Initially, all of the sliding sleeves 20 are closed. Operators then deploy a setting ball to close a wellbore isolation valve (not shown), which seals off the downhole end of the tubing string 14. At this point, the packers 50 are hydraulically set by pumping fluid with a pump system 35 connected to the wellbore's rig 30. The build-up of tubing pressure in the tubing string 14 actuates the packers 50 to isolate the annulus 18 into the multiple zones 16A-C. With the packers 50 set, operators rig up fracturing surface equipment and pump fluid down the tubing string 14 to open a pressure actuated sleeve (not shown) so a first downhole zone (not shown) can be treated.
As the operation continues, operators drop successively larger balls down the tubing string 14 to open successive sleeves 20 and pump fluid to treat the separate zones 16A-C in stages. When a dropped ball meets its matching seat in a sliding sleeve 20, fluid is pumped by the pump system 35 down the tubing string 14 and forced against the seated ball. The pumped fluid forced against the seated ball shifts the sleeve 20 open. In turn, the seated ball diverts the pumped fluid out ports in the sleeve 20 to the surrounding annulus 18 between packers 50 and into the adjacent zone 16A-C and prevents the fluid from passing to lower zones 16A-C. By dropping successively increasing sized balls to actuate corresponding sleeves 20, operators can accurately treat each zone 16A-C up the wellbore 12.
The packers 50 typically have a first diameter to allow the packer 50 to be run into the wellbore 12 and have a second radially larger size to seal in the wellbore 12. The packer 50 typically consists of a mandrel about which the other portions of the packer 50 are assembled. A setting apparatus includes a port from the inner throughbore of the packer 50 to an interior cavity. The interior cavity may have a piston that is arranged to apply force either directly to a sealing element or to a rod or other force transmitter that will apply the force to the sealing element.
Typically, when the packer 50 is set, fluid pressure is applied from the surface via the tubular string 14 and typically through the bore of the tubular string 14. The fluid pressure is in turn applied through a port on the packer 50 to the packer's piston. The fluid pressure applied over the surface of the piston is then transmitted to the packer's sealing element to compress the sealing element longitudinally.

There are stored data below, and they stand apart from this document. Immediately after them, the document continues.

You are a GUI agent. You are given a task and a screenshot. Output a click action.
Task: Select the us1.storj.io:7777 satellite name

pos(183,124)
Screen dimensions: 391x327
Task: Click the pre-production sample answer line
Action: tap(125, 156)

Most sealing elements are an elastomeric material, such as rubber. When the sealing element is compressed in one direction it expands in another. Therefore, as the sealing element is compressed longitudinally, it expands radially to form a seal with the well or casing wall.
In some situations, operators may want to utilize comparatively long sealing elements in their packers 50. In these instances, however, as the packer's piston pushes the sealing element to compress the sealing element longitudinally, friction and other forces combine to cause the sealing element to bunch up or otherwise bind near the packer's piston, preventing the sealing element from uniformly compressing longitudinally and thereby preventing the uniform radial expansion of the sealing element. The lack of uniform expansion tends to prevent the packer 50 from forming a seal that meets the operator's expectations, thereby defeating the purpose of utilizing a longer sealing element. For this reason, operators may not use an unset sealing element on a packer 50 that is more than about 24-inches long. Instead, a typical length of an unset seal element is only about 10-inches.
Therefore, a need exists for a packer that is able to utilize an extended length sealing element. The present invention fulfills these needs and provides further related advantages.